- [TASK SET]
(A) According to the puzzle page, in which issue of New Scientist did Tantalizer 500 first appear, and on what date?
(B) Quote the puzzle page exactly from "[tantalizer500]" to "R shot hippos.".

- [TEXT PASSAGE]
--- Start ---

# Enigmatic Code

Programming Enigma Puzzles

## Tantalizer 500: Three kings

From New Scientist #1051, 12th May 1977 [link]

Tommy’s homework included the question:

“Pippin, Quorum and Rudolph were all Tantalusian monarchs. In what order did they reign?”

Tommy consulted Uncle George, who remarked:

“Well, Pippin was the first Tantalusian monarch to shoot an elephant. No monarch since Quorum has shot a hippopotamus. And, if Quorum is the most recent of the three, then Pippin was the earliest. That gives you enough to go on, assuming you know who else shot what.”

“But, Uncle, I don’t.”

“No matter — you can work that out too, if you bear in mind that everything I’ve just told you is relevant.”

Who reigned in what order and shot what?

[tantalizer500]

### 3 responses to “Tantalizer 500: Three kings”

1. Jim Randell 9 March 2016 at 10:20 am

The Tantalizer answers in the magazine include a solution from the setter. Here it is:

Answer: 1st. P; 2nd. R: 3rd. Q. P and Q shot elephants; Q and R shot hippos.

The three key bits of data are:

(a) If QE then P before Q and if RE then P before R.

--- End ---

- [DATA SHOWN]
--- Start ---

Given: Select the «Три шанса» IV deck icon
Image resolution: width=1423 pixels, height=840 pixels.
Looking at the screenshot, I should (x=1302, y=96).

--- End ---

- [ANSWERS FOR THE EXERCISE]
(A) New Scientist #1051, dated 12th May 1977.

(B)
[tantalizer500]

### 3 responses to “Tantalizer 500: Three kings”

1. Jim Randell 9 March 2016 at 10:20 am

The Tantalizer answers in the magazine include a solution from the setter. Here it is:

Answer: 1st. P; 2nd. R: 3rd. Q. P and Q shot elephants; Q and R shot hippos.